Let’s Get Lost – Mekong Zen
By Andrew McCarthy
It takes me a long time to find a bike in Luang Prabang. When I do, it’s because a tall young American woman with unwashed hair is shouting at an old Laotian man by the gutter.
“I won’t pay. Do you hear me? I won’t pay it! This might be a bad bike. Do you understand? Do you understand what I’m saying to you?”
As far as I can tell, Luang Prabang—and all of Laos—is a fairly serene place. This rant, while perhaps routine in midtown Manhattan, seems almost violent here.
The old man hunches over a little further and fills the bicycle’s tire from an ancient foot pump. I cross the street.
“Can I rent bike a here?” I ask gingerly. The old man looks up, then lowers his watery eyes and continues pumping.
The woman spins to face me. “Make sure he gives you a good one. I went through hell in Vientiane with a bad bike. He’s not charging me 5,000 kip when I don’t know what I’m getting.” I do the calculation: 5,000 kip is about 60 cents.

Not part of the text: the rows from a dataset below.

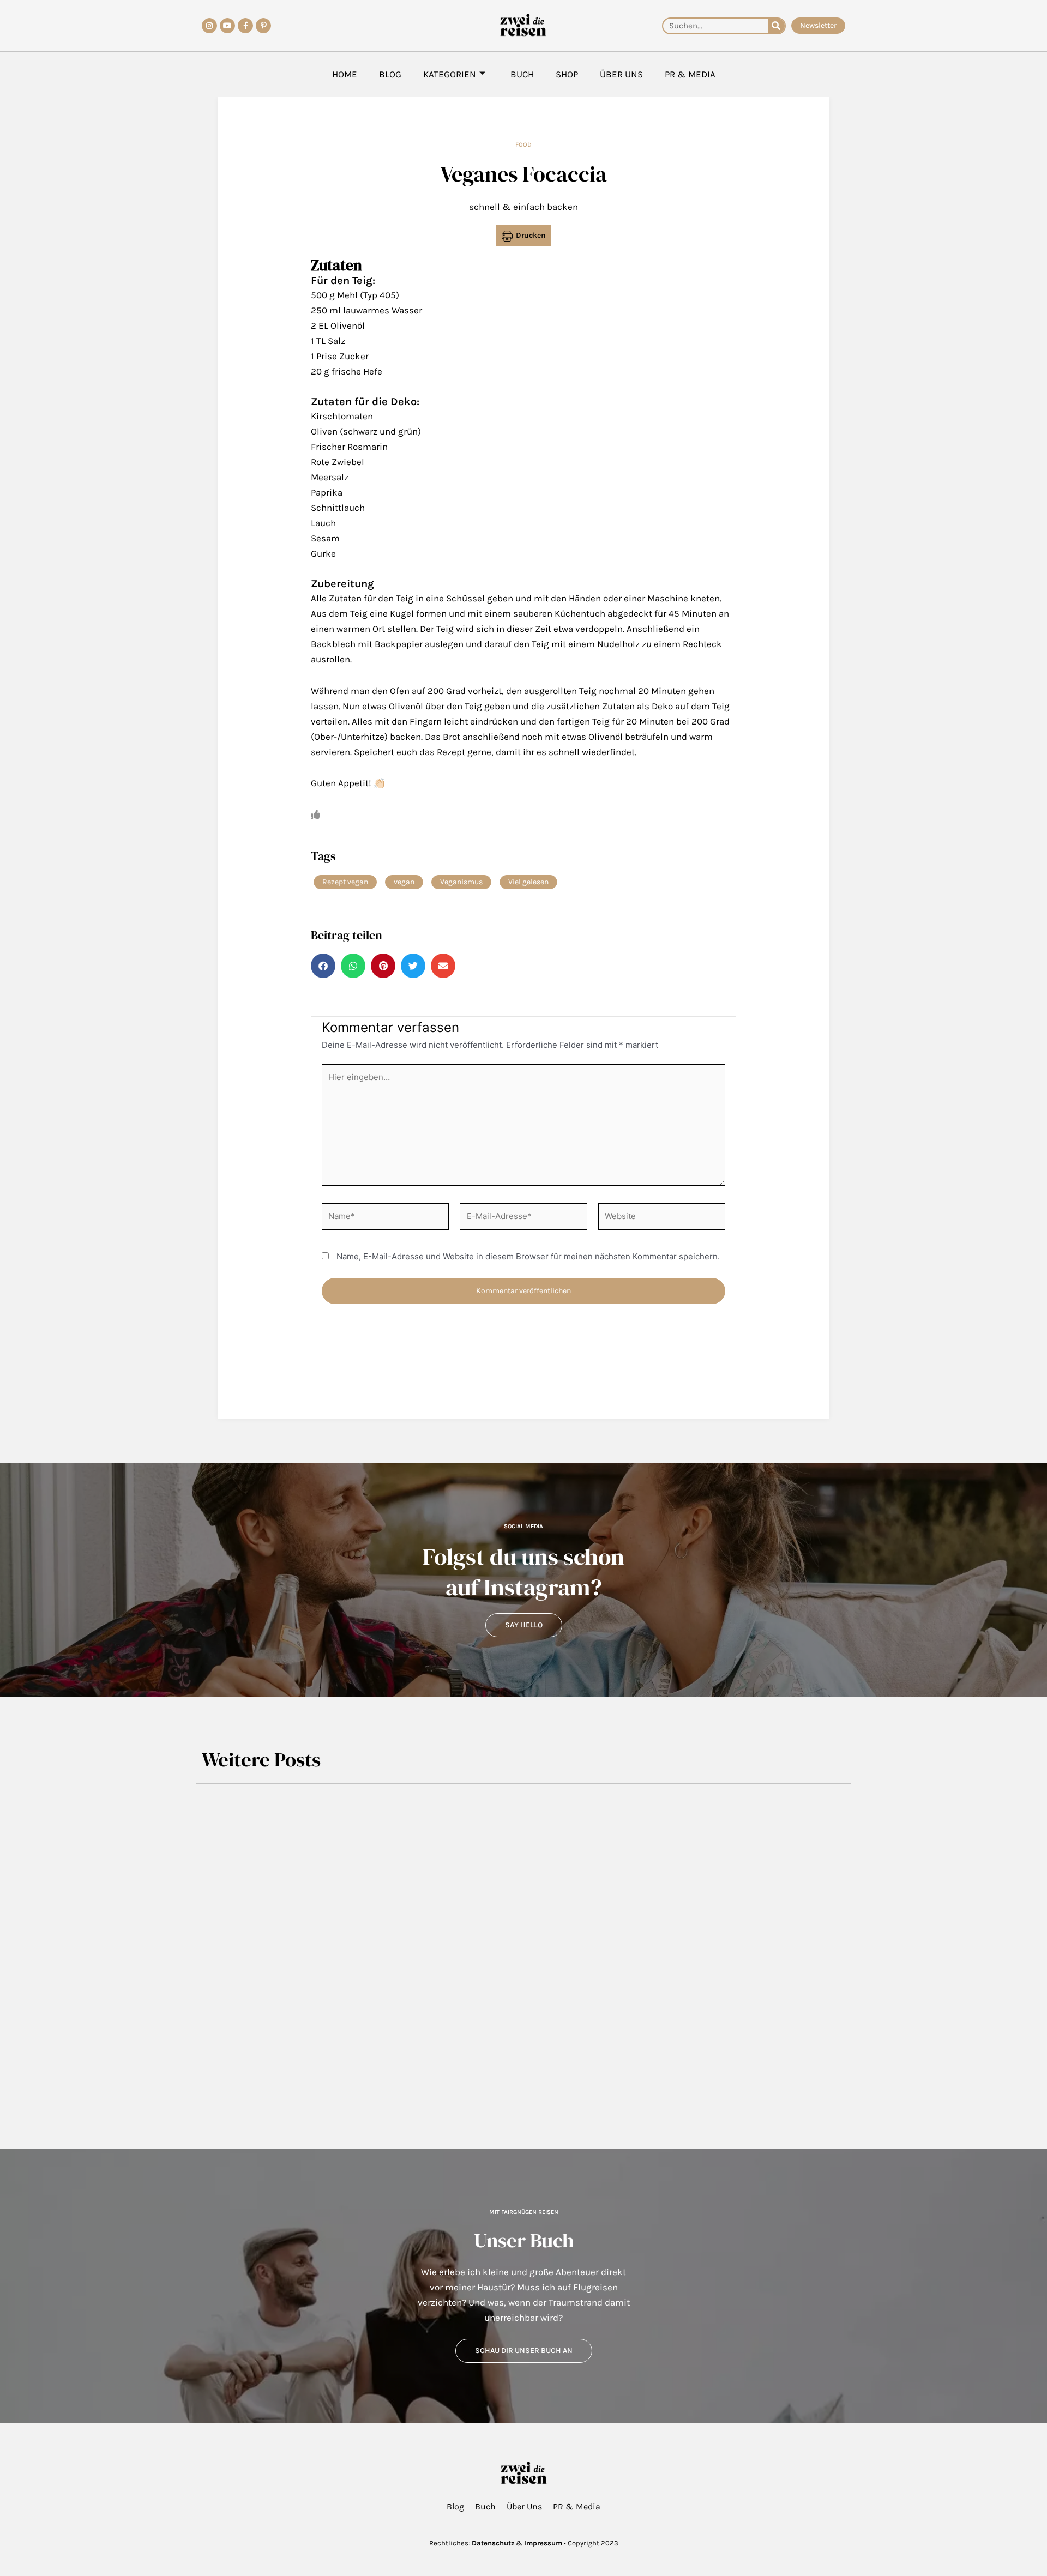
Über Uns (621, 74)
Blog (390, 74)
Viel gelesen (528, 881)
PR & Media (690, 74)
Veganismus (461, 881)
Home (344, 74)
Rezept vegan (345, 881)
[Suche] (776, 26)
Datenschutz (493, 2543)
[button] (323, 966)
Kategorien (449, 74)
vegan (404, 881)
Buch (522, 74)
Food (523, 144)
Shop (567, 74)
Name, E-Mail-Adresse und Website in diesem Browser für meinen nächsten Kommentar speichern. (528, 1256)
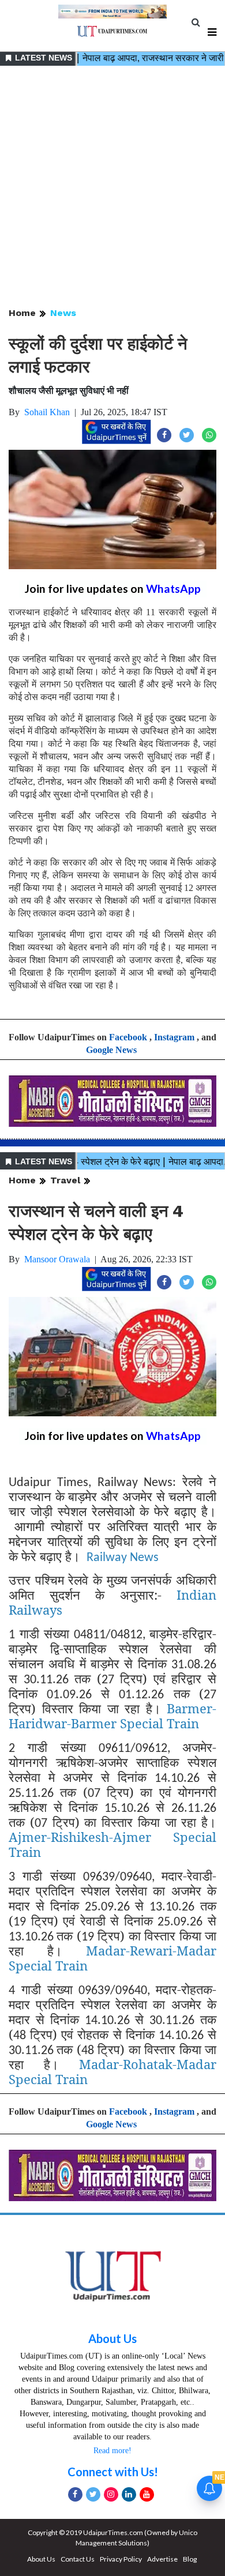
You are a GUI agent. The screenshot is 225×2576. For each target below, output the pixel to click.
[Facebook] (75, 2494)
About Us (112, 2338)
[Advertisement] (112, 187)
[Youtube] (147, 2494)
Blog (190, 2559)
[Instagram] (111, 2494)
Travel (65, 1180)
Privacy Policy (121, 2559)
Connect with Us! (113, 2472)
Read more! (112, 2450)
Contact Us (78, 2559)
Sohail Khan (47, 412)
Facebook (128, 1037)
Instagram (174, 1037)
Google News (111, 1050)
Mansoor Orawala (57, 1259)
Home (22, 312)
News (63, 312)
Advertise (162, 2559)
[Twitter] (93, 2494)
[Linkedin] (129, 2494)
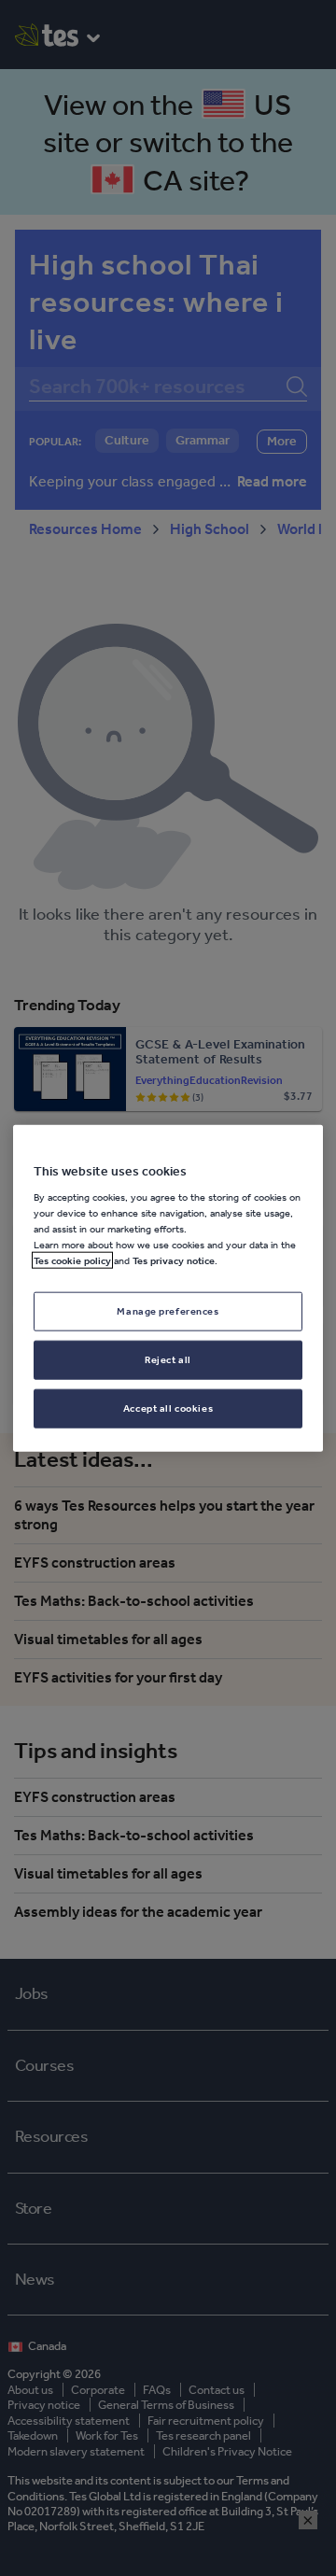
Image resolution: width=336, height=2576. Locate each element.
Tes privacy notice (174, 1260)
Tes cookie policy (72, 1260)
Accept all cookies (168, 1408)
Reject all (168, 1359)
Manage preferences (167, 1310)
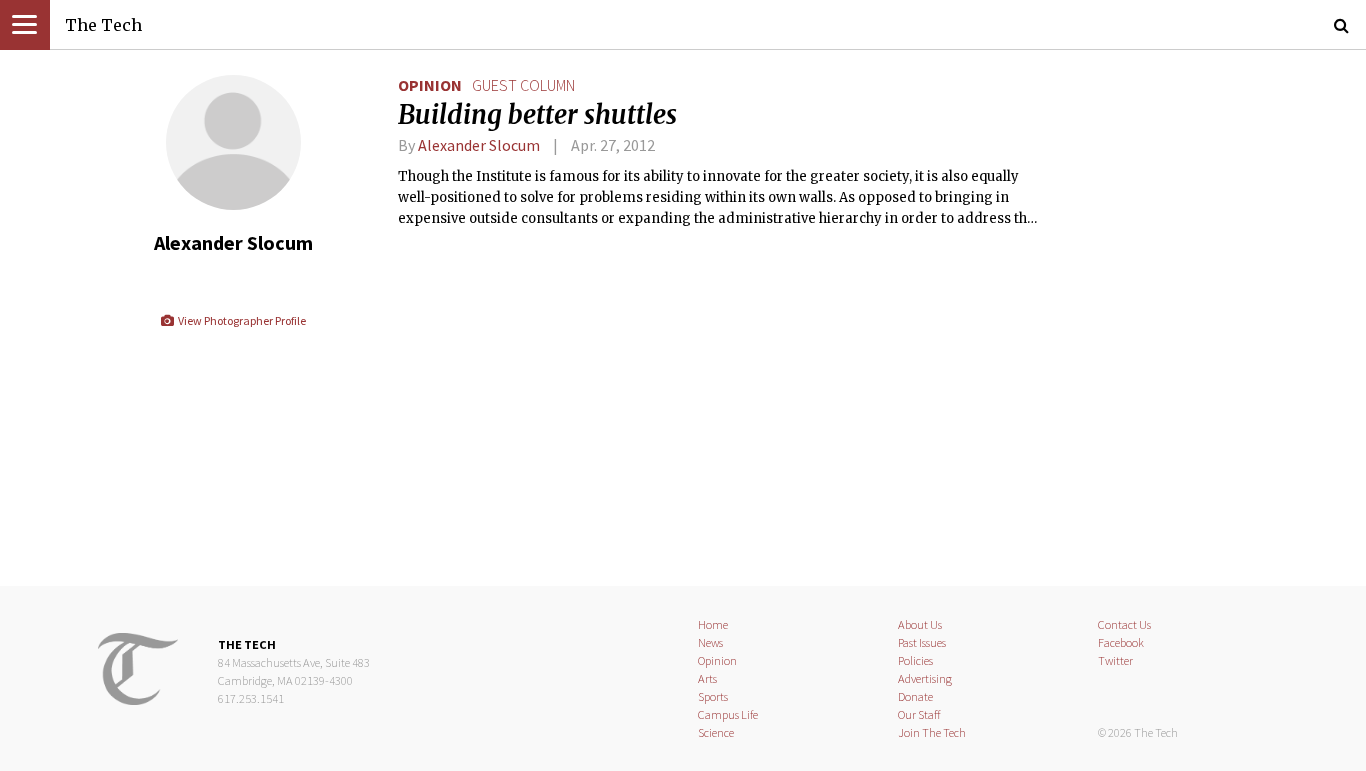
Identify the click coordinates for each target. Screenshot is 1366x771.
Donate (915, 696)
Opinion (430, 85)
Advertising (925, 678)
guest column (523, 85)
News (710, 642)
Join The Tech (932, 732)
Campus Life (728, 714)
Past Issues (922, 642)
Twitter (1115, 660)
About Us (920, 624)
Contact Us (1124, 624)
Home (713, 624)
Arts (707, 678)
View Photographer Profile (240, 320)
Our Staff (919, 714)
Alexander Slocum (479, 145)
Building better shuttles (537, 115)
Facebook (1121, 642)
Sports (713, 696)
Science (716, 732)
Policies (915, 660)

The old man finishes filling the tire. The woman starts in again. “Just take it,” he says. Triumphant, she throws her leg over and rides away.
“She talk too much.”
“Do you have another bike?”
“Come.” We go inside, through a kitchen where a young woman is preparing lunch. The air smells of garlic. Meat simmers. We enter a room filled with broken furniture, clothes, an old sewing machine. Several bikes hang from hooks. “Which you want?”
They all look the same. I shrug. His stringy arms lift a red bike. For three days I pedal around town. I eat a wonderful watercress soup. I watch the sunset from atop Mount Phousi. At Wat Xieng Thong, I meet a monk with a long scar down the side of his face. When no one is near, he whispers about his friend who can take me up the Mekong River.
Down by the water I find the man with a wispy mustache beside a wooden plank canoe powered by a lawn mower engine strapped to a long stick. It’s the slowest boat on the river.
I’ve not always had the gift to realize when I’m happy, but grinding upriver, it’s easy to know I am.
A few days later I’m at the airport, waiting for my plane to arrive. The only other passenger, an Englishwoman, eventually speaks. “I saw a most extraordinary young woman. At the Royal Palace. She was shouting. Can you imagine? Shouting! In Laos?”
“What was she saying?”
“She was shouting— ‘I want five minutes! Five minutes! I’m leaving tomorrow! Don’t you understand? Don’t you understand what I’m saying?’ They threw her out and she rode away on a bicycle, still shouting.”
I look out across the valley into the A nnamese Cordillera, the shadows long. The arriving plane barely clears a high peak and it dawns on me—wherever you go, there you are.